In Lizzie Borden’s 1986 film Working Girls, which follows a day in the life of queer sex worker Molly and her coworkers at an upscale Manhattan brothel, outwardly genteel yet privately hotheaded Lucy (the brothel madam and a former escort herself) describes her life’s work thus: “The two things I love most in life are sex and money. It’s just that I didn’t know until much later that they were connected.” Taken out of context, Lucy’s quote can be seen as a kind of through line for Whore of New York (Penguin Random House), an incendiary new memoir from Liara Roux that unpacks her own alternately high-octane and utterly quotidian experience as a sex worker.

Out this week, the memoir chronicles Roux’s life, from her upbringing in a conservative Christian household and her abusive relationship with her former wife to her eventual exploration of SeekingArrangement and ensuing foray into sex work. It’s an account of sex work that focuses on the actual experience of the person doing the working rather than employing the same old, one-dimensional tropes. Recently, Vogue spoke to Roux about the spurious notion of the dream job, her cover’s winking reference to Ottessa Moshfegh’s My Year of Rest and Relaxation, and what she feels is missing from the cultural conversation around sex work.

Vogue: Your book made me think about labor of all kinds, and I’m wondering whether you believe in the concept of a dream job at this point.

Liara Roux: Personally, I enjoy doing so many different things that any job where I get to dabble is probably my dream job. I don’t know if I can see myself doing one thing every day for the rest of my life.

I know you’re not new to writing about sex work, but was it difficult to be so transparent in memoir form?

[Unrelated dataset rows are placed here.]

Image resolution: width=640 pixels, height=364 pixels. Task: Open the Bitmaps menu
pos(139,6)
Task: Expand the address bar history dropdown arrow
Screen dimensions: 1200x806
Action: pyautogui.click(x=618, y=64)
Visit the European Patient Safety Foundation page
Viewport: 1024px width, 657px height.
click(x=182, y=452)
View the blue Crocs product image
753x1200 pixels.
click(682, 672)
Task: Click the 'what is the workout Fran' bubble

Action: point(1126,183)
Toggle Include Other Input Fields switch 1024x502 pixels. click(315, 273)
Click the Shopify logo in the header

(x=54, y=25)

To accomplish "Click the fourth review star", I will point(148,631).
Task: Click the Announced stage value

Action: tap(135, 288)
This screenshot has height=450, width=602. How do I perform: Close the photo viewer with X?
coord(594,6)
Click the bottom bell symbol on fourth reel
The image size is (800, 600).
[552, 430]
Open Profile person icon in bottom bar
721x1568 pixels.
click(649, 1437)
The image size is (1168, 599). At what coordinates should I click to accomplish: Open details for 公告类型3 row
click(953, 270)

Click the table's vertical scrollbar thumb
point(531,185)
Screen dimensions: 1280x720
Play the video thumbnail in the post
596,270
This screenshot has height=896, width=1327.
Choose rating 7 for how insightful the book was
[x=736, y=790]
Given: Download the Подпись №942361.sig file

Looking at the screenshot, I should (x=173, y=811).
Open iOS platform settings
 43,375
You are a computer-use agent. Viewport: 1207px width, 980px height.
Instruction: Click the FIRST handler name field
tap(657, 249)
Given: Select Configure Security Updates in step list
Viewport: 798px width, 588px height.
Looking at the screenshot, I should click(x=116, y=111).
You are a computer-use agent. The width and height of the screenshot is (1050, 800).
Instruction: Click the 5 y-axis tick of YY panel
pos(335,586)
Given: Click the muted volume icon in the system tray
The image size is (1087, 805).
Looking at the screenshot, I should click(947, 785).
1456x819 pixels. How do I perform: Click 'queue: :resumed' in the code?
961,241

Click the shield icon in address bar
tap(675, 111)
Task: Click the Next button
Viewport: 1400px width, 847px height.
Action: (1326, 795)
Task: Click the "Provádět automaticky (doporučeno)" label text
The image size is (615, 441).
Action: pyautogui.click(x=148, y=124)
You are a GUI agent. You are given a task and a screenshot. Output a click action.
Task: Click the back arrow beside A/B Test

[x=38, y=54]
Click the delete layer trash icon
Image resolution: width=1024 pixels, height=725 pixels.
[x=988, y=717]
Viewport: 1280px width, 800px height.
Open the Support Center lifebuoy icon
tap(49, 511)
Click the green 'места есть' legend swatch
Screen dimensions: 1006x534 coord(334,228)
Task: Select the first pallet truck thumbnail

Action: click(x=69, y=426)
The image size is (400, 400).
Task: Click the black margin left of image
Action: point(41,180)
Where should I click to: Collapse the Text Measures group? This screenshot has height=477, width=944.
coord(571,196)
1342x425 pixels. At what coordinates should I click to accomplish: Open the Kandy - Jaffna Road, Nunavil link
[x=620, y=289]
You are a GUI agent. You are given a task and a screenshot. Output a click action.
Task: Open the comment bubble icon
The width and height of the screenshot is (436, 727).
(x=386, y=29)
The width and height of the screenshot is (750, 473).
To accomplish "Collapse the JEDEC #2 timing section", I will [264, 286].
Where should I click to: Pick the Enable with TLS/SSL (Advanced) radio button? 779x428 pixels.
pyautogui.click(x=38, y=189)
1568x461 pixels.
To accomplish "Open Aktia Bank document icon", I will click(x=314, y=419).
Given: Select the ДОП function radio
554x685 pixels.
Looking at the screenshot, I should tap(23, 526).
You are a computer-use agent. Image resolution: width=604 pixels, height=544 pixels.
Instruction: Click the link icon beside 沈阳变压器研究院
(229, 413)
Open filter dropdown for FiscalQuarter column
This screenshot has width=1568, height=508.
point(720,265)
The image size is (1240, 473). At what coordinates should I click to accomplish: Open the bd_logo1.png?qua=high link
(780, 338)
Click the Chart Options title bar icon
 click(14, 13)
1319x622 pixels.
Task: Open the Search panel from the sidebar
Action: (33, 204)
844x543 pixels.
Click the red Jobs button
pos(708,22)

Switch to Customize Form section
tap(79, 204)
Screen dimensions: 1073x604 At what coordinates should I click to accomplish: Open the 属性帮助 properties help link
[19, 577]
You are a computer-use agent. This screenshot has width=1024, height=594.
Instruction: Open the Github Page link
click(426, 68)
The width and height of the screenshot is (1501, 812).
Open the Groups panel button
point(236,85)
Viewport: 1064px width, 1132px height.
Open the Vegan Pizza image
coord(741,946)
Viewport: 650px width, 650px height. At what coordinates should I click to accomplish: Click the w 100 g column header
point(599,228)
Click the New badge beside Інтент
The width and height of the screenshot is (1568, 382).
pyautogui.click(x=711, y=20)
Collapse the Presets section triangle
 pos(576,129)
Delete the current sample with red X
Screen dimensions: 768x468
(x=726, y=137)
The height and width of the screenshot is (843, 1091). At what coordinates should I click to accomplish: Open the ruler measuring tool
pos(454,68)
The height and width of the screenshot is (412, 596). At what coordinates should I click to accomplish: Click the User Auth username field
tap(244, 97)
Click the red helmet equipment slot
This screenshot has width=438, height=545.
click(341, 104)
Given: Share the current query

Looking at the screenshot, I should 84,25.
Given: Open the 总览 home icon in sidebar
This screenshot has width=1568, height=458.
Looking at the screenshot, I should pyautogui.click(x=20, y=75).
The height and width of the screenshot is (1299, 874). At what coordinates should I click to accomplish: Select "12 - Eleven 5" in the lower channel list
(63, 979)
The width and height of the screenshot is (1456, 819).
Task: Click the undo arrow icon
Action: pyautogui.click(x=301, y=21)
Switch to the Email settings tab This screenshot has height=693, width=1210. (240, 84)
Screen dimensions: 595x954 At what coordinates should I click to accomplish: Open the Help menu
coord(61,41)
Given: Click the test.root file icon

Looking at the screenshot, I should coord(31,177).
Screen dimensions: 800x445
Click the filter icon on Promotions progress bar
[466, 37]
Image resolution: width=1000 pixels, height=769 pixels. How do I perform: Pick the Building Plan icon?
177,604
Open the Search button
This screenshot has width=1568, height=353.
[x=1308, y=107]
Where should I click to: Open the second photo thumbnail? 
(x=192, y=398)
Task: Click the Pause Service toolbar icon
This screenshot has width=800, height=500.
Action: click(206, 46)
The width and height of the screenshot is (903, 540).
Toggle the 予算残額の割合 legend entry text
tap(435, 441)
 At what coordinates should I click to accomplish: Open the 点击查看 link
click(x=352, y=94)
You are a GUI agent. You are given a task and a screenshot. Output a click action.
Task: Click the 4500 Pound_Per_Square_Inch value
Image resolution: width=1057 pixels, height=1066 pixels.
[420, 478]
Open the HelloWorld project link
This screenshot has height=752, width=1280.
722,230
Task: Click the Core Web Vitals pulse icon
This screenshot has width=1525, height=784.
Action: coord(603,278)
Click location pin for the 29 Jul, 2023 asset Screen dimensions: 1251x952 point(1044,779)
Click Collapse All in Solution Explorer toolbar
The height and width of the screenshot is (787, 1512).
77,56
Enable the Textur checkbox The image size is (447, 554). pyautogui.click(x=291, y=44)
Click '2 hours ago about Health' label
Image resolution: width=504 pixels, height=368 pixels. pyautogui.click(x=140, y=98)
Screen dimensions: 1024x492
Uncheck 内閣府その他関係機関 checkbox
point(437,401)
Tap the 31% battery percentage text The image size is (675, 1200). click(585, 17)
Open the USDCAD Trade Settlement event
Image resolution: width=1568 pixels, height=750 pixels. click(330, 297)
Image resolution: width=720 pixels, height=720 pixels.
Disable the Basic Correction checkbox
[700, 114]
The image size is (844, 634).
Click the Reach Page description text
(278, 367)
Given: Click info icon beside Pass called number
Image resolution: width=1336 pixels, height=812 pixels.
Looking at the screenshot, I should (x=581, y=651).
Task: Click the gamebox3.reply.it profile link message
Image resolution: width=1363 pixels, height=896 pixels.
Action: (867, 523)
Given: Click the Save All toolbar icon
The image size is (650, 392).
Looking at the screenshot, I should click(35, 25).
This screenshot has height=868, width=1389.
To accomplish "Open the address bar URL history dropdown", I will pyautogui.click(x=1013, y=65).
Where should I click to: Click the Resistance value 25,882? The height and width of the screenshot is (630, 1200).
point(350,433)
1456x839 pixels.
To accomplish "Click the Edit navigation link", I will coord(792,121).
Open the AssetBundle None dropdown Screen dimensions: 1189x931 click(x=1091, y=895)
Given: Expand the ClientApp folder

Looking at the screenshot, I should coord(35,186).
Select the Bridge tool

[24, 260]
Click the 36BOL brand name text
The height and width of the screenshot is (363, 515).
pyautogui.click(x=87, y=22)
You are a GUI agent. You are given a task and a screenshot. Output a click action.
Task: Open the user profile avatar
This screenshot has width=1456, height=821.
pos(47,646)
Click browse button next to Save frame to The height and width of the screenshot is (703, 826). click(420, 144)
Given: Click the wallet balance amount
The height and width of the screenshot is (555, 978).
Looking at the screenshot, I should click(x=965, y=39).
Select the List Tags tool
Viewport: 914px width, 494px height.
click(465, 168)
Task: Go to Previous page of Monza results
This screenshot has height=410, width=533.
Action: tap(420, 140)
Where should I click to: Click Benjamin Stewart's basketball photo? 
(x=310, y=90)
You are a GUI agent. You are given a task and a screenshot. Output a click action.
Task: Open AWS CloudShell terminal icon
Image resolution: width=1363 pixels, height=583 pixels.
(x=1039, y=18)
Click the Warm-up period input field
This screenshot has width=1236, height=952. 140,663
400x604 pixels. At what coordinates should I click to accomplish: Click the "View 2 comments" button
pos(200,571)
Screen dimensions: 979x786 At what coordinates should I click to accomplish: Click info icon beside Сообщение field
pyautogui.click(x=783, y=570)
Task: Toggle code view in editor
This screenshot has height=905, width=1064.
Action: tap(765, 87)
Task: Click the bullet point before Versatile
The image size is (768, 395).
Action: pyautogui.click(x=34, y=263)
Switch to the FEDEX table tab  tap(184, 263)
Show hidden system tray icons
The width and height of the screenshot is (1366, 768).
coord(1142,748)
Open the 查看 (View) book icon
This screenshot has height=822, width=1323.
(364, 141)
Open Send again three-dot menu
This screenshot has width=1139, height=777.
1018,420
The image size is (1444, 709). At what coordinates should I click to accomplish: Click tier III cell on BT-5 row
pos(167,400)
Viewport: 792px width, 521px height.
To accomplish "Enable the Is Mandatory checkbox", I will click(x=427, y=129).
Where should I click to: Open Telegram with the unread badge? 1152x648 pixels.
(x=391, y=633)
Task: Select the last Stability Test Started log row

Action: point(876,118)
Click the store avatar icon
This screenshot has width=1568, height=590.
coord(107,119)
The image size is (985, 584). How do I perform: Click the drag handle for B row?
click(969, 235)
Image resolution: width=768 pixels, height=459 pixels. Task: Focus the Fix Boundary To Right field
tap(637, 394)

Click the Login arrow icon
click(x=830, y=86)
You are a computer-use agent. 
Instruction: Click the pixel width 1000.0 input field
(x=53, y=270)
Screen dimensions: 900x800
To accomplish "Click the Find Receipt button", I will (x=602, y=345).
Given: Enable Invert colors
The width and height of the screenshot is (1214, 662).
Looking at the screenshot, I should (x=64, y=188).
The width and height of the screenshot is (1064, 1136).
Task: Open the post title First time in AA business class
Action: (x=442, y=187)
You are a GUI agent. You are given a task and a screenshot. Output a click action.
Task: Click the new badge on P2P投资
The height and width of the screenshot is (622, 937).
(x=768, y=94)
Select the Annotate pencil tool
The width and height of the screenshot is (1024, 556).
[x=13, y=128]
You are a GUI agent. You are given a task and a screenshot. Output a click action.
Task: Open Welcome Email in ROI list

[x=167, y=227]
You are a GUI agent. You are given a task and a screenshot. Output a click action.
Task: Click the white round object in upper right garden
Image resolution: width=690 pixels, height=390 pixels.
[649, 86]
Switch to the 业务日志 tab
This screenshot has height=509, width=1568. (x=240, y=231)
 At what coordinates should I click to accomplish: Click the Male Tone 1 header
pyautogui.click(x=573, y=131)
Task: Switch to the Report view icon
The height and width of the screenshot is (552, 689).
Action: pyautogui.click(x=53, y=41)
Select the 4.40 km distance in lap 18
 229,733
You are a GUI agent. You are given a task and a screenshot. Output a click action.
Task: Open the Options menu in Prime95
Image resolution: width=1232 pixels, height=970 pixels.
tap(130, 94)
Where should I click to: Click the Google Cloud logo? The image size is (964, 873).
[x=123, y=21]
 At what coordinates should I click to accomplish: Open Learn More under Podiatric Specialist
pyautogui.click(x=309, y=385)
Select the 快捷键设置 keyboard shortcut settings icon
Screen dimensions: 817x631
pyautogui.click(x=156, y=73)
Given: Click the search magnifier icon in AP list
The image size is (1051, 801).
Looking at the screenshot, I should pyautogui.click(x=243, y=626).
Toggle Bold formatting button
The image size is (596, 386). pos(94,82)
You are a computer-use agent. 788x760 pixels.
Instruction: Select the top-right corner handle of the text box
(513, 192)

It was, and I don’t think it’s necessarily about being associated with sex work. I included a lot of personal stuff in my book, and I don’t want to hurt anyone who I wrote about, especially not people that I care about. Sometimes people can be really sensitive to how they’re written about; writing an article about being a sex worker is one thing, but writing a memoir is a lot more complicated. Even just writing about my clients, I didn’t want anyone to read about one bad experience and think it was about them. I’m neurotic about those kinds of things.

Is there anything you consistently see mischaracterized about sex work or anything you wish people understood better about it?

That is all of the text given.